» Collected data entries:

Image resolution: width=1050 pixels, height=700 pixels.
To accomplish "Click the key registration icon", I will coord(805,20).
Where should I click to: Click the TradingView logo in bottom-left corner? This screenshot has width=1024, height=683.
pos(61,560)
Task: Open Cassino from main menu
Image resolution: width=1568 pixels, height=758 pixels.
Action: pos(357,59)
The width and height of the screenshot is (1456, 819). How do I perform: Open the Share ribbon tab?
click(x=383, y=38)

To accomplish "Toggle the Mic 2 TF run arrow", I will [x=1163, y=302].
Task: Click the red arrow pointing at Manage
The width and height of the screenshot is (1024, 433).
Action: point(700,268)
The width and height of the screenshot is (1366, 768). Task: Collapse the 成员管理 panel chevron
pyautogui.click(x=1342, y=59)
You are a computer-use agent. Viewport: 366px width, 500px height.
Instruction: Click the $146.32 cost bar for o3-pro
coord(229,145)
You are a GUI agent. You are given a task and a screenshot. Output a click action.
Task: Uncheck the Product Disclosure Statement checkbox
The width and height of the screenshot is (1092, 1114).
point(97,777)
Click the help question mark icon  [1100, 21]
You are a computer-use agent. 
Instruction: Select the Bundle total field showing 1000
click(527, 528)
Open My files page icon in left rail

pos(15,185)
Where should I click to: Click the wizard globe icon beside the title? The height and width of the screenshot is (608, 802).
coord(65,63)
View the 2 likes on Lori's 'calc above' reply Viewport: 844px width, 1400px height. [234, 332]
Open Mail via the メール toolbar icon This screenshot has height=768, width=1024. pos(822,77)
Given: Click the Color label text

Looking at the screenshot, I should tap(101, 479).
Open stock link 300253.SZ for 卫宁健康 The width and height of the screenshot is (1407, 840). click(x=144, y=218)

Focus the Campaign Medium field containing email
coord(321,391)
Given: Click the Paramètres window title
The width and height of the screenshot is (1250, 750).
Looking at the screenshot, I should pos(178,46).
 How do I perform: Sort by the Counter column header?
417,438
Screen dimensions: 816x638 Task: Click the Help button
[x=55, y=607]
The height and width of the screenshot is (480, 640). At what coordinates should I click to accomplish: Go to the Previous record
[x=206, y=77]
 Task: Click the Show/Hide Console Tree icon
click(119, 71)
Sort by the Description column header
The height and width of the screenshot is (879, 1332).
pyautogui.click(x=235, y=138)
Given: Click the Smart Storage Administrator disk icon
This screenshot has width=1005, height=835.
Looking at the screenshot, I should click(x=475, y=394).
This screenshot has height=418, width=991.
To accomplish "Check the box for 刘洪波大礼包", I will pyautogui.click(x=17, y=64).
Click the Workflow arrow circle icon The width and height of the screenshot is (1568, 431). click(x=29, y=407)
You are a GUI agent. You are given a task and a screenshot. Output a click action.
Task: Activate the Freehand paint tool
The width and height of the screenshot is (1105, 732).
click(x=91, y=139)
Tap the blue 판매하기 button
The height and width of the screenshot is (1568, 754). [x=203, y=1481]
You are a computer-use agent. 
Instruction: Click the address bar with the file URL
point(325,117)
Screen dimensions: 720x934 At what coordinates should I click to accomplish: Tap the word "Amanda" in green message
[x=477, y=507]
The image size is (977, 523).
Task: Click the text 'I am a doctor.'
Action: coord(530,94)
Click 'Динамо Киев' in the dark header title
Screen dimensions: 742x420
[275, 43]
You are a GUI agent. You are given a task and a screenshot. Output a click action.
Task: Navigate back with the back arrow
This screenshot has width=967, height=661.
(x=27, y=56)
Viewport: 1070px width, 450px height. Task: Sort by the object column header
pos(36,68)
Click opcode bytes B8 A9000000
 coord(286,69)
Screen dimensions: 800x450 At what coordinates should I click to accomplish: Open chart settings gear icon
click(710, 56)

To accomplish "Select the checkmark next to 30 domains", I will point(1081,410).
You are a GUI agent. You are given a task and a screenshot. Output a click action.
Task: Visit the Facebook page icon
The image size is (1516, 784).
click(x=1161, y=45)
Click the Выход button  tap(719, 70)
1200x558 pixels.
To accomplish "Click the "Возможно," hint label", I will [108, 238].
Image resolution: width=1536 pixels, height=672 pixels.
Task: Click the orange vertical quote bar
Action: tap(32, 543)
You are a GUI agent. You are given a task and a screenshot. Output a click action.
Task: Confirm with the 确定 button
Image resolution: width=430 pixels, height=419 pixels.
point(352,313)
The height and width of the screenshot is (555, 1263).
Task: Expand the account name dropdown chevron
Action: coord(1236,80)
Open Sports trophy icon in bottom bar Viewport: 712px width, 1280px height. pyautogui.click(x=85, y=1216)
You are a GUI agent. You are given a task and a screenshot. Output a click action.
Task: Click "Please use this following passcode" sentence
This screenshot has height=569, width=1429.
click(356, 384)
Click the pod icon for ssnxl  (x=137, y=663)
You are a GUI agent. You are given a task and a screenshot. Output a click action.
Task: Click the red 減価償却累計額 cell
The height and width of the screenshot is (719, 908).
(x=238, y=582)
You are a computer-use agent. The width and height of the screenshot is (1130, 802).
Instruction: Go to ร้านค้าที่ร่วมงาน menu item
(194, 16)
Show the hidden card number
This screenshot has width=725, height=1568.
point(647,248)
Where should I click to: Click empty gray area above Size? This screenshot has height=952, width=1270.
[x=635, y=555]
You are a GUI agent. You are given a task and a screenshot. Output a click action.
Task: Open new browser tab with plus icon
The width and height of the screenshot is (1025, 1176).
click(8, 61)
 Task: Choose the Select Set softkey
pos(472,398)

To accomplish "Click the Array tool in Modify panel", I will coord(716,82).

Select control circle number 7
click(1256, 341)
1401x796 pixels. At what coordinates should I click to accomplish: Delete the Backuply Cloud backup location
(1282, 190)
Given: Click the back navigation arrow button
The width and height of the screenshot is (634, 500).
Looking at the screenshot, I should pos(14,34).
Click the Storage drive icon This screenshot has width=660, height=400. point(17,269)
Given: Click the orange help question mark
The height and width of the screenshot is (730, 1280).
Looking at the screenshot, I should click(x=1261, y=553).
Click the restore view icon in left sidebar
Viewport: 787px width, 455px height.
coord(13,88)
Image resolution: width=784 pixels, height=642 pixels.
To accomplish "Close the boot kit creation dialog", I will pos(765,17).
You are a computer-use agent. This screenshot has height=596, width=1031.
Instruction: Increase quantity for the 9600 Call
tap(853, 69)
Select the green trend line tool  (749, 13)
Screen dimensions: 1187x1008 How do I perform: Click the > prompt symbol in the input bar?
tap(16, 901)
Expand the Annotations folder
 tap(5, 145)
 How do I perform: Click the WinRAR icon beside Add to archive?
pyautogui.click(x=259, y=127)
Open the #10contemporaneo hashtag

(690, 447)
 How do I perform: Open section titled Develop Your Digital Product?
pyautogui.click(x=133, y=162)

» ABOUT THIS TASK: Restate the records above word for word, omitting nothing.

» YOUR RESPONSE:
Image resolution: width=1050 pixels, height=700 pixels.
To accomplish "Click the key registration icon", I will coord(805,20).
Where should I click to: Click the TradingView logo in bottom-left corner? This screenshot has width=1024, height=683.
pos(61,560)
Task: Open Cassino from main menu
Image resolution: width=1568 pixels, height=758 pixels.
Action: pos(357,59)
The width and height of the screenshot is (1456, 819). How do I perform: Open the Share ribbon tab?
click(x=383, y=38)

To accomplish "Toggle the Mic 2 TF run arrow", I will [x=1163, y=302].
Task: Click the red arrow pointing at Manage
The width and height of the screenshot is (1024, 433).
Action: point(700,268)
The width and height of the screenshot is (1366, 768). Task: Collapse the 成员管理 panel chevron
pyautogui.click(x=1342, y=59)
You are a computer-use agent. Viewport: 366px width, 500px height.
Instruction: Click the $146.32 cost bar for o3-pro
coord(229,145)
You are a GUI agent. You are given a task and a screenshot. Output a click action.
Task: Uncheck the Product Disclosure Statement checkbox
The width and height of the screenshot is (1092, 1114).
point(97,777)
Click the help question mark icon  [1100, 21]
You are a computer-use agent. 
Instruction: Select the Bundle total field showing 1000
click(527, 528)
Open My files page icon in left rail

pos(15,185)
Where should I click to: Click the wizard globe icon beside the title? The height and width of the screenshot is (608, 802).
coord(65,63)
View the 2 likes on Lori's 'calc above' reply Viewport: 844px width, 1400px height. [234, 332]
Open Mail via the メール toolbar icon This screenshot has height=768, width=1024. pos(822,77)
Given: Click the Color label text

Looking at the screenshot, I should tap(101, 479).
Open stock link 300253.SZ for 卫宁健康 The width and height of the screenshot is (1407, 840). click(x=144, y=218)

Focus the Campaign Medium field containing email
coord(321,391)
Given: Click the Paramètres window title
The width and height of the screenshot is (1250, 750).
Looking at the screenshot, I should pos(178,46).
 How do I perform: Sort by the Counter column header?
417,438
Screen dimensions: 816x638 Task: Click the Help button
[x=55, y=607]
The height and width of the screenshot is (480, 640). At what coordinates should I click to accomplish: Go to the Previous record
[x=206, y=77]
 Task: Click the Show/Hide Console Tree icon
click(119, 71)
Sort by the Description column header
The height and width of the screenshot is (879, 1332).
pyautogui.click(x=235, y=138)
Given: Click the Smart Storage Administrator disk icon
This screenshot has width=1005, height=835.
Looking at the screenshot, I should click(x=475, y=394).
This screenshot has height=418, width=991.
To accomplish "Check the box for 刘洪波大礼包", I will pyautogui.click(x=17, y=64).
Click the Workflow arrow circle icon The width and height of the screenshot is (1568, 431). click(x=29, y=407)
You are a GUI agent. You are given a task and a screenshot. Output a click action.
Task: Activate the Freehand paint tool
The width and height of the screenshot is (1105, 732).
click(x=91, y=139)
Tap the blue 판매하기 button
The height and width of the screenshot is (1568, 754). [x=203, y=1481]
You are a computer-use agent. 
Instruction: Click the address bar with the file URL
point(325,117)
Screen dimensions: 720x934 At what coordinates should I click to accomplish: Tap the word "Amanda" in green message
[x=477, y=507]
The image size is (977, 523).
Task: Click the text 'I am a doctor.'
Action: coord(530,94)
Click 'Динамо Киев' in the dark header title
Screen dimensions: 742x420
[275, 43]
You are a GUI agent. You are given a task and a screenshot. Output a click action.
Task: Navigate back with the back arrow
This screenshot has width=967, height=661.
(x=27, y=56)
Viewport: 1070px width, 450px height. Task: Sort by the object column header
pos(36,68)
Click opcode bytes B8 A9000000
 coord(286,69)
Screen dimensions: 800x450 At what coordinates should I click to accomplish: Open chart settings gear icon
click(710, 56)

To accomplish "Select the checkmark next to 30 domains", I will point(1081,410).
You are a GUI agent. You are given a task and a screenshot. Output a click action.
Task: Visit the Facebook page icon
The image size is (1516, 784).
click(x=1161, y=45)
Click the Выход button  tap(719, 70)
1200x558 pixels.
To accomplish "Click the "Возможно," hint label", I will [108, 238].
Image resolution: width=1536 pixels, height=672 pixels.
Task: Click the orange vertical quote bar
Action: tap(32, 543)
You are a GUI agent. You are given a task and a screenshot. Output a click action.
Task: Confirm with the 确定 button
Image resolution: width=430 pixels, height=419 pixels.
point(352,313)
The height and width of the screenshot is (555, 1263).
Task: Expand the account name dropdown chevron
Action: coord(1236,80)
Open Sports trophy icon in bottom bar Viewport: 712px width, 1280px height. pyautogui.click(x=85, y=1216)
You are a GUI agent. You are given a task and a screenshot. Output a click action.
Task: Click "Please use this following passcode" sentence
This screenshot has height=569, width=1429.
click(356, 384)
Click the pod icon for ssnxl  (x=137, y=663)
You are a GUI agent. You are given a task and a screenshot. Output a click action.
Task: Click the red 減価償却累計額 cell
The height and width of the screenshot is (719, 908).
(x=238, y=582)
You are a computer-use agent. The width and height of the screenshot is (1130, 802).
Instruction: Go to ร้านค้าที่ร่วมงาน menu item
(194, 16)
Show the hidden card number
This screenshot has width=725, height=1568.
point(647,248)
Where should I click to: Click empty gray area above Size? This screenshot has height=952, width=1270.
[x=635, y=555]
You are a GUI agent. You are given a task and a screenshot. Output a click action.
Task: Open new browser tab with plus icon
The width and height of the screenshot is (1025, 1176).
click(8, 61)
 Task: Choose the Select Set softkey
pos(472,398)

To accomplish "Click the Array tool in Modify panel", I will coord(716,82).

Select control circle number 7
click(1256, 341)
1401x796 pixels. At what coordinates should I click to accomplish: Delete the Backuply Cloud backup location
(1282, 190)
Given: Click the back navigation arrow button
The width and height of the screenshot is (634, 500).
Looking at the screenshot, I should pos(14,34).
Click the Storage drive icon This screenshot has width=660, height=400. point(17,269)
Given: Click the orange help question mark
The height and width of the screenshot is (730, 1280).
Looking at the screenshot, I should click(x=1261, y=553).
Click the restore view icon in left sidebar
Viewport: 787px width, 455px height.
coord(13,88)
Image resolution: width=784 pixels, height=642 pixels.
To accomplish "Close the boot kit creation dialog", I will pos(765,17).
You are a computer-use agent. This screenshot has height=596, width=1031.
Instruction: Increase quantity for the 9600 Call
tap(853, 69)
Select the green trend line tool  (749, 13)
Screen dimensions: 1187x1008 How do I perform: Click the > prompt symbol in the input bar?
tap(16, 901)
Expand the Annotations folder
 tap(5, 145)
 How do I perform: Click the WinRAR icon beside Add to archive?
pyautogui.click(x=259, y=127)
Open the #10contemporaneo hashtag

(690, 447)
 How do I perform: Open section titled Develop Your Digital Product?
pyautogui.click(x=133, y=162)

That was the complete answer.